(Recorded data)
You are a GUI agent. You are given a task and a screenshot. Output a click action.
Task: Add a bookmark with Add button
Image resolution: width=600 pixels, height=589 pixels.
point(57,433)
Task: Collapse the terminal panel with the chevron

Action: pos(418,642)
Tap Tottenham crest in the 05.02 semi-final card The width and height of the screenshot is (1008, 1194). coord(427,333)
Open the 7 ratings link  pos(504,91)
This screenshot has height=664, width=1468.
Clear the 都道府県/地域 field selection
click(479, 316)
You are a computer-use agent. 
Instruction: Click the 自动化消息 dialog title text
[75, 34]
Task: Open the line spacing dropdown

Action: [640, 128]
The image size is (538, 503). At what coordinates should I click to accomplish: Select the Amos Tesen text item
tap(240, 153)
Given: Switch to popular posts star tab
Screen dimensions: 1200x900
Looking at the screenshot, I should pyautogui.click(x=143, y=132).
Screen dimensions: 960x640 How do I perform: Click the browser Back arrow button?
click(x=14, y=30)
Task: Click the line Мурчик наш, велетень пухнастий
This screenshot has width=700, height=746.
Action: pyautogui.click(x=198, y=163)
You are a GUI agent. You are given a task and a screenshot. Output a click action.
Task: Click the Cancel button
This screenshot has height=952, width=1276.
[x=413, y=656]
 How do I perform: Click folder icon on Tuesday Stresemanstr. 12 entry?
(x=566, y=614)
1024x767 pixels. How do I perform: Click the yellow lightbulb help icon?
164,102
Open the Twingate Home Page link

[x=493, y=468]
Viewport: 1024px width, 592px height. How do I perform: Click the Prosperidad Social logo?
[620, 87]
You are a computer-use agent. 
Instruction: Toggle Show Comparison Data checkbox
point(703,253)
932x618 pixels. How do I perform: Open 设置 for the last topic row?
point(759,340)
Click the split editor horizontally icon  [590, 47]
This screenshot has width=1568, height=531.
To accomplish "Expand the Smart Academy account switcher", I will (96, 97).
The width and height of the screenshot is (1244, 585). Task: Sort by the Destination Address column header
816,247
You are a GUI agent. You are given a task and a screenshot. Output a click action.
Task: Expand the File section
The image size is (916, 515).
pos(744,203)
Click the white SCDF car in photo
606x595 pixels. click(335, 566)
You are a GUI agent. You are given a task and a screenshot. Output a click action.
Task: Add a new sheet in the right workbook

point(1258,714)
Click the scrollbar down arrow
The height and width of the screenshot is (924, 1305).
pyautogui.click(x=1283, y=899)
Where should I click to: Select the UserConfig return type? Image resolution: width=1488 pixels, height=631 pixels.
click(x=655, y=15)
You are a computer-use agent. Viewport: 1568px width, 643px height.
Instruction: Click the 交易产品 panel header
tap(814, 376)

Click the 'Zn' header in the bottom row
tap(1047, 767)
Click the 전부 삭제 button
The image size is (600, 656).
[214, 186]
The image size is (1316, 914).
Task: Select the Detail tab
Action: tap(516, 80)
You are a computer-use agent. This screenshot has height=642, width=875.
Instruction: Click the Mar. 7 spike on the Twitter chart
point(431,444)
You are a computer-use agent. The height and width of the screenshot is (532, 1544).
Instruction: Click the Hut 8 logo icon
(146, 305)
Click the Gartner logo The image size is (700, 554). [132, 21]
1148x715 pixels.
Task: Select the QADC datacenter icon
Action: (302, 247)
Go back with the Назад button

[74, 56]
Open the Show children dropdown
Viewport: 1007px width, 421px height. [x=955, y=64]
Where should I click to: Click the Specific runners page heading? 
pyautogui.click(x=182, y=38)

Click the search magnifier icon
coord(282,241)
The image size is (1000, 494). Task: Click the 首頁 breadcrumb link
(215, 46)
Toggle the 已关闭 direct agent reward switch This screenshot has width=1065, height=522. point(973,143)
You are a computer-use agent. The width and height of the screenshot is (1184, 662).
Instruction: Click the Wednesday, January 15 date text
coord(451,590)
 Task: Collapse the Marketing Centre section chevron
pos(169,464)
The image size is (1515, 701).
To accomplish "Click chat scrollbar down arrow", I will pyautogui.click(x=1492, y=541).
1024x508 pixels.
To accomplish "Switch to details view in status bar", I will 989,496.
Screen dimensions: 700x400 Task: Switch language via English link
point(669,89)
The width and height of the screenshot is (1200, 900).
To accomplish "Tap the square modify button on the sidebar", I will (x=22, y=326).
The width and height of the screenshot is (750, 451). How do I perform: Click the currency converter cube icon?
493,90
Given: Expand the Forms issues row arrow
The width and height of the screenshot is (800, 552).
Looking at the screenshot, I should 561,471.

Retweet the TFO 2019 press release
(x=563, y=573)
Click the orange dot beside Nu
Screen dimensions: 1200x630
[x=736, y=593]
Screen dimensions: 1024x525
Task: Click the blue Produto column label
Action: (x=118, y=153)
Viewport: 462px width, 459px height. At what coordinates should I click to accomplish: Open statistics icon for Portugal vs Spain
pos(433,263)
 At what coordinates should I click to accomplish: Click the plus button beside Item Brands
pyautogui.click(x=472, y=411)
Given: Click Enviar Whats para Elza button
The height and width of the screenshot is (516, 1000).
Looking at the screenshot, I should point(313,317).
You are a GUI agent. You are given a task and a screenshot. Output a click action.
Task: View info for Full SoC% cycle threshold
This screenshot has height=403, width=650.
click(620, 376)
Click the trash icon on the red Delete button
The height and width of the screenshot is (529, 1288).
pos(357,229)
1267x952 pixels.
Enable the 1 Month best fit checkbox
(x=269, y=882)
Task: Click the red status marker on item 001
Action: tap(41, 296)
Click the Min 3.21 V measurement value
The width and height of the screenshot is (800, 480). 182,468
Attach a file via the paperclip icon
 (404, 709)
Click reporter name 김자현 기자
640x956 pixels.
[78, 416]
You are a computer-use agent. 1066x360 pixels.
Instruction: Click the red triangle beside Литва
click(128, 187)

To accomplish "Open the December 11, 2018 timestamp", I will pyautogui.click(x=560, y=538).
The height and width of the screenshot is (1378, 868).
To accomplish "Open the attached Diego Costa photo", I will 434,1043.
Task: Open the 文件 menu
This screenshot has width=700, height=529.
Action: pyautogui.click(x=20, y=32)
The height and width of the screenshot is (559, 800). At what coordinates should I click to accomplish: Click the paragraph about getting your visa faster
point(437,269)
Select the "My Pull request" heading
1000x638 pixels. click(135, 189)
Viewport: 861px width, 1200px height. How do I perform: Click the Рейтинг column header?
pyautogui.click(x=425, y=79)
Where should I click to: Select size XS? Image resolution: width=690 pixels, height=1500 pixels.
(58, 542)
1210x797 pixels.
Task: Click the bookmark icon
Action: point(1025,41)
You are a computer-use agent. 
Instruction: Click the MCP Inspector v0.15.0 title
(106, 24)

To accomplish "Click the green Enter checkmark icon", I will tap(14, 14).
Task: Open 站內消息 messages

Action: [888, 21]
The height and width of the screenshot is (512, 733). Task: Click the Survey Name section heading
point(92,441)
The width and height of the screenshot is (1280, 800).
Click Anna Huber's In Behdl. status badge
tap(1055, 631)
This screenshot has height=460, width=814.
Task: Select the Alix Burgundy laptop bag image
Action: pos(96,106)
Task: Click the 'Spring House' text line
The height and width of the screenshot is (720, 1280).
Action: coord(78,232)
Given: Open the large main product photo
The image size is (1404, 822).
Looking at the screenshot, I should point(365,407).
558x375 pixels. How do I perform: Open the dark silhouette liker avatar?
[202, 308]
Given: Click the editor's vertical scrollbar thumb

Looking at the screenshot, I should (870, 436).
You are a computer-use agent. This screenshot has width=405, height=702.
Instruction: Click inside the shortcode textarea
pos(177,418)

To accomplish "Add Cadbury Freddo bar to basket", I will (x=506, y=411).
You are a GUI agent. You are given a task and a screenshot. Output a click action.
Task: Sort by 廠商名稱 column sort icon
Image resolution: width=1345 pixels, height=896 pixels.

### ABOUT THIS EXERCISE:
For every line above in which the string "Expand" appears, add one; please give the final count and nothing else.

### RESPONSE AREA:
3